Yakasai was released after General Ibrahim Babangida overthrew Buhari's regime in 1985 and assumed leadership as Head of State. However, he was again arrested in 1986 for engaging in political activities. During General Sani Abacha's regime (1993–1998), Yakasai maintained a "close relationship" with the dictator.

In the early years of the Fourth Republic, Yakasai was among the founding members of the People's Salvation Party, which was headed by another former NEPU politician, Wada Nas.

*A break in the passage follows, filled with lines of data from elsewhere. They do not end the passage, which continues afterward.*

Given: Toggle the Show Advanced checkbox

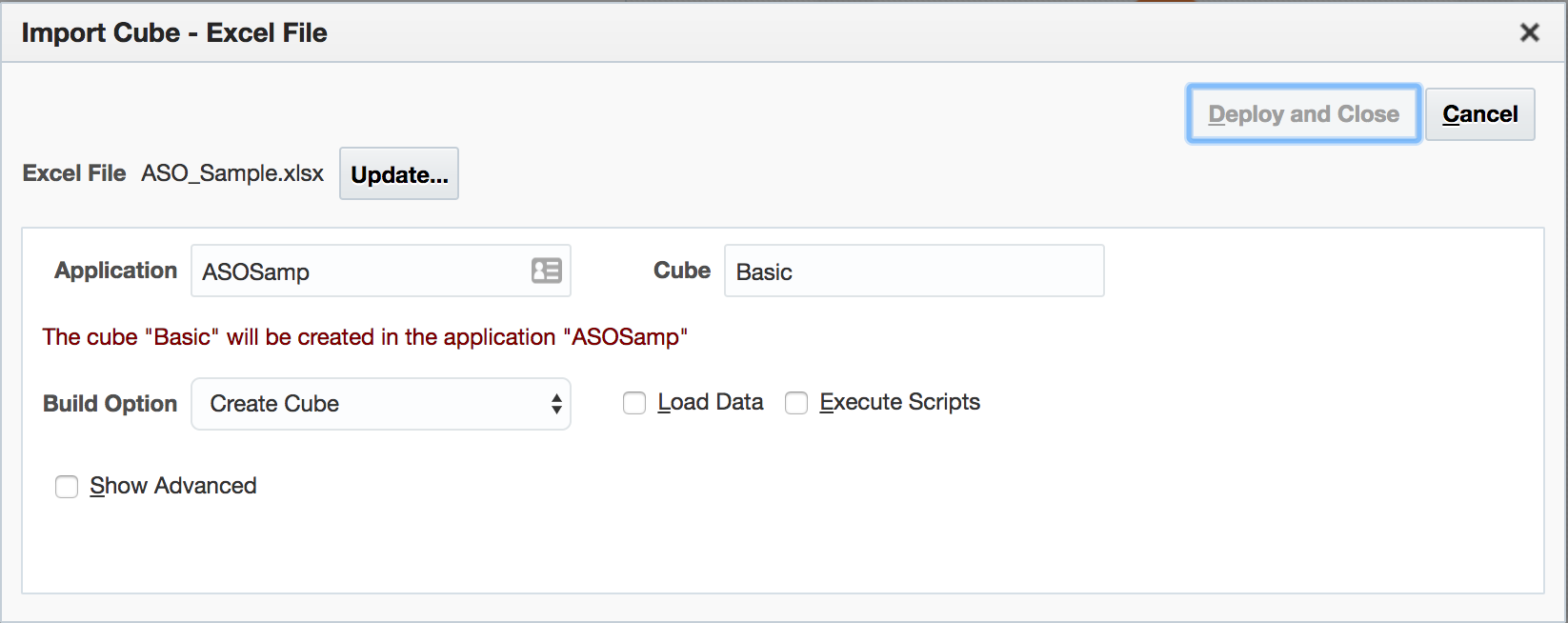Looking at the screenshot, I should click(x=67, y=487).
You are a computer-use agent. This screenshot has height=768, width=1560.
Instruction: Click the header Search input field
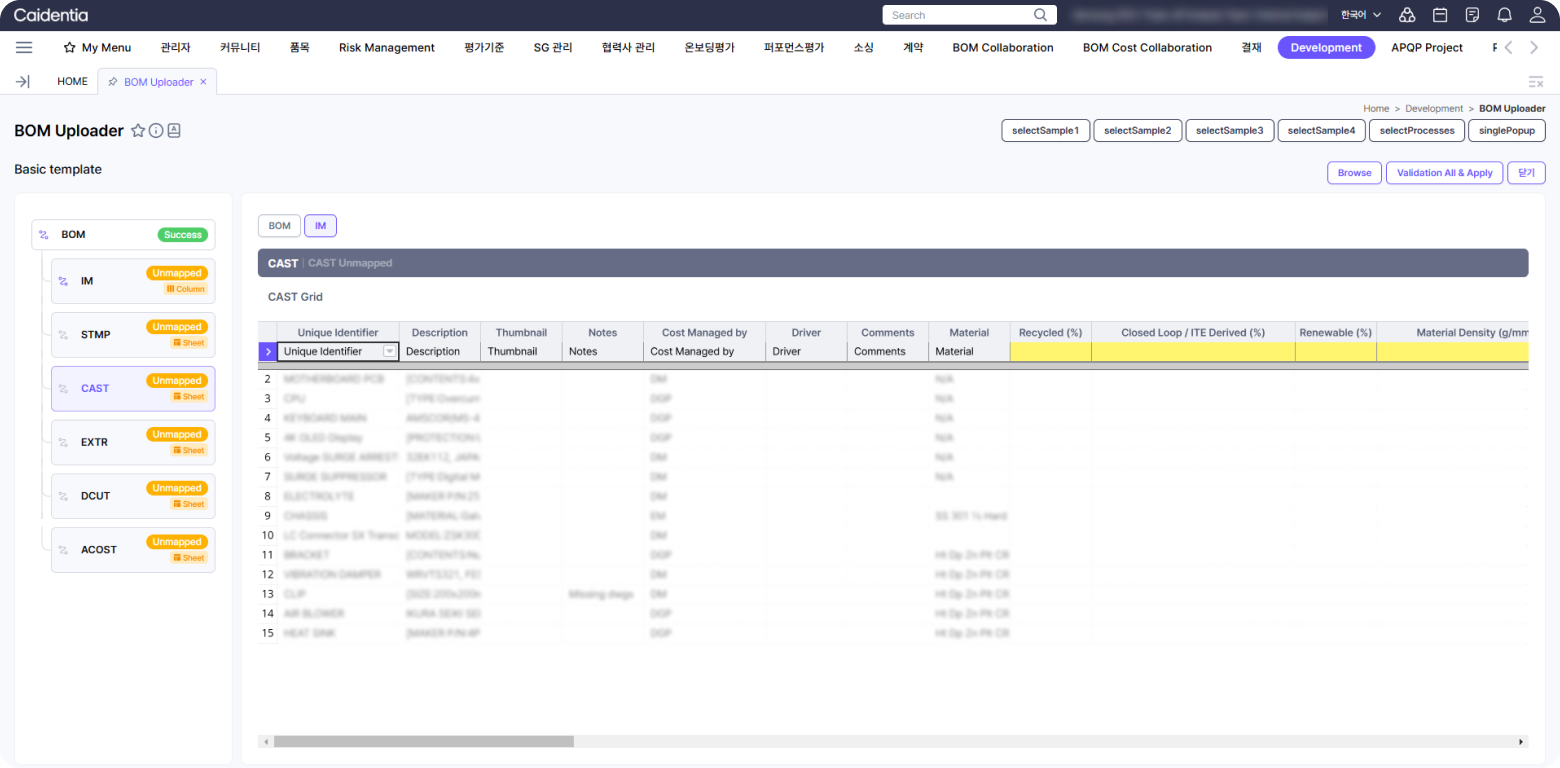coord(958,15)
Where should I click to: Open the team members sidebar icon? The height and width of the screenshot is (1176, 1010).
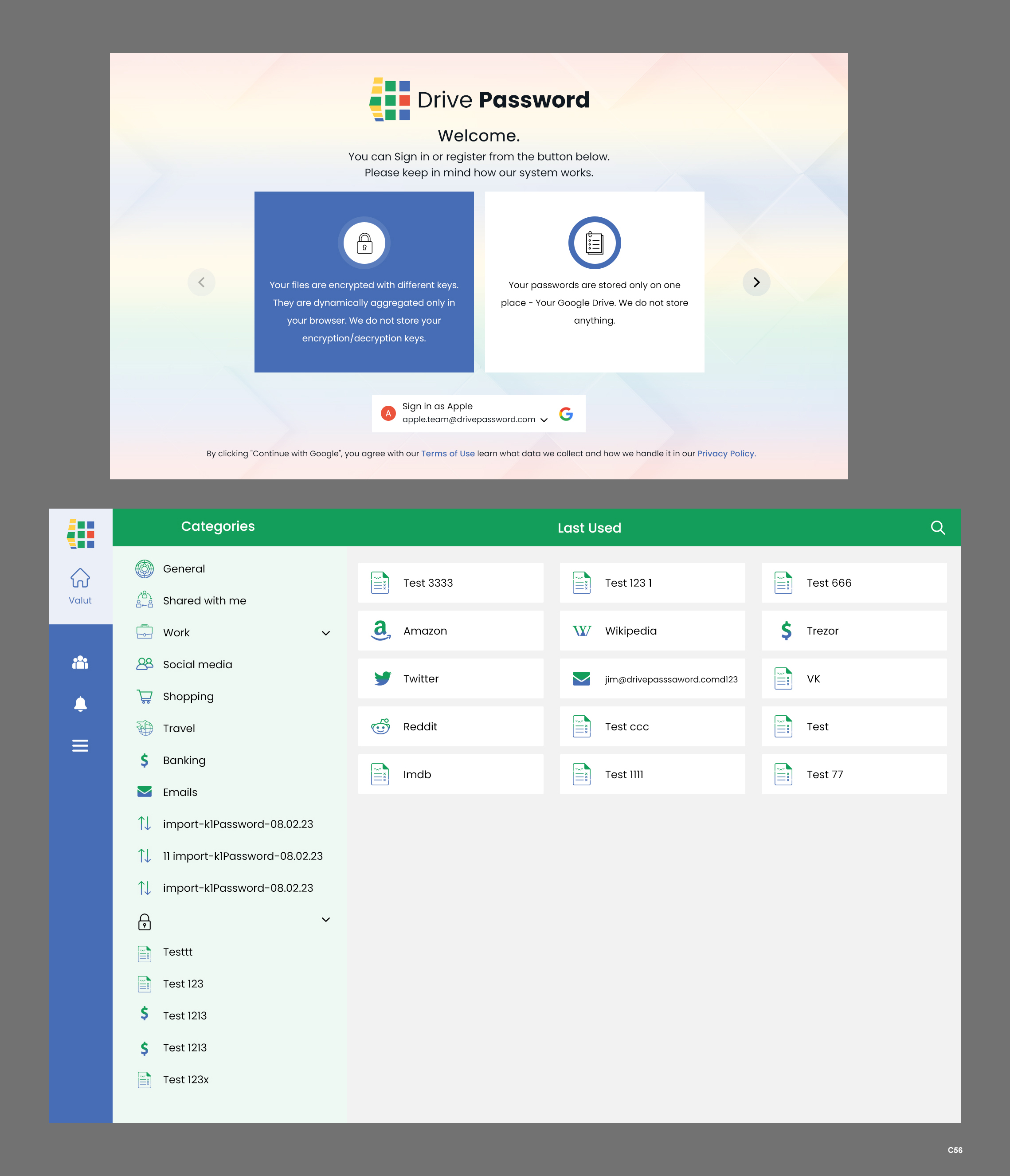coord(80,662)
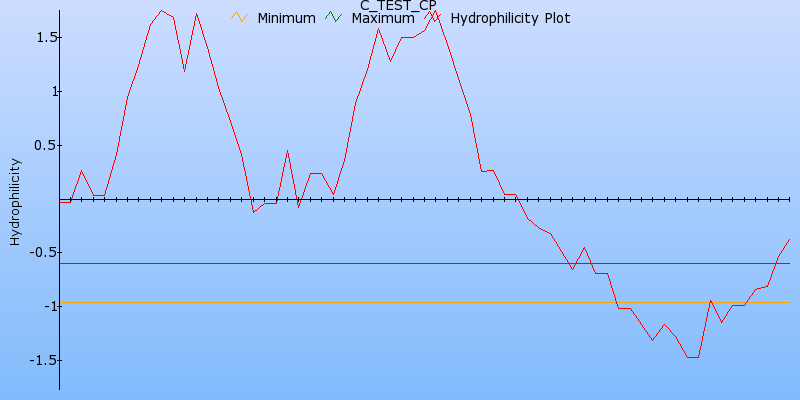The height and width of the screenshot is (400, 800).
Task: Click the horizontal zero axis with tick marks
Action: pos(400,199)
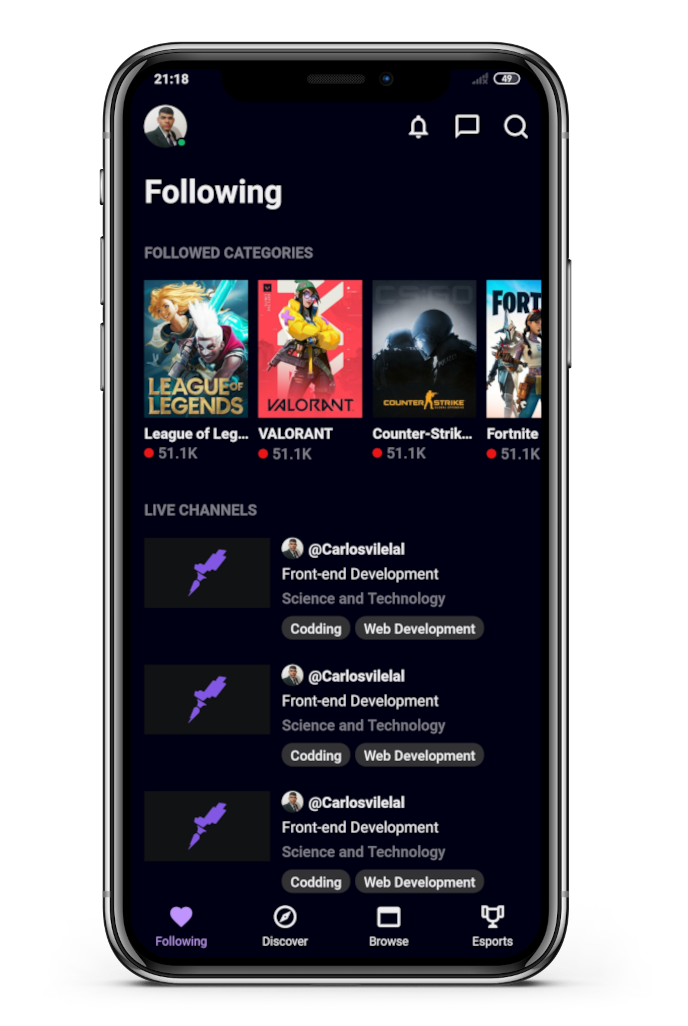Open the League of Legends category cover
Image resolution: width=688 pixels, height=1026 pixels.
(196, 349)
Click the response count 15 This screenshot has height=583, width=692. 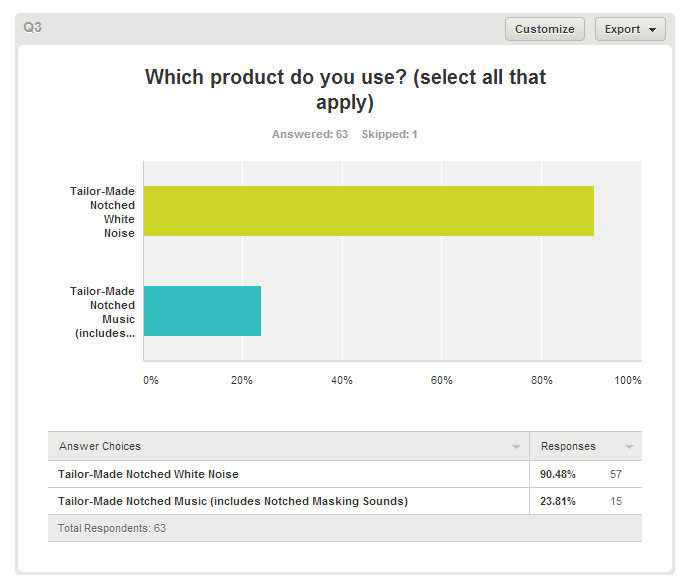point(616,501)
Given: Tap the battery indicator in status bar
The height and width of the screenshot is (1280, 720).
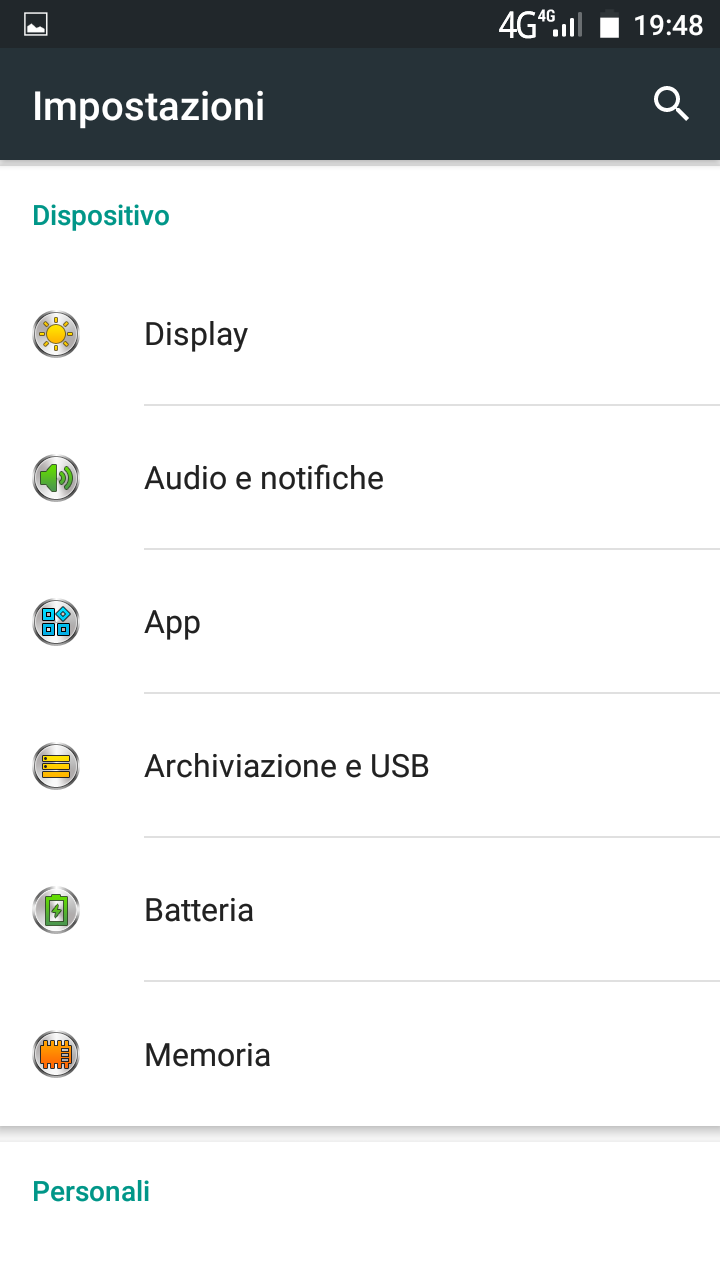Looking at the screenshot, I should click(x=609, y=25).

He was a founding member and member of Board of Trustees of the Arewa Consultative Forum (ACF), an influential northern Nigerian socio-political advocacy group.

Over the course of his political career, Yakasai has claimed to have been arrested 14 times by police in Kano alone.

==Personal life==
Yakasai is married to multiple wives. He has 19 children and over 80 grandchildren. One of his children, Salihu Tanko Yakasai, was the social media aide of the governor of Kano State until he was arrested by Department of State Services at the end of February 2021.

Yakasai published an autobiography titled Tanko Yakasai: The Story of a Humble Life, an autobiography in 2004.

In 2014, the Ganye chiefdom in Adamawa State conferred him with the traditional title of Kauran Ganye.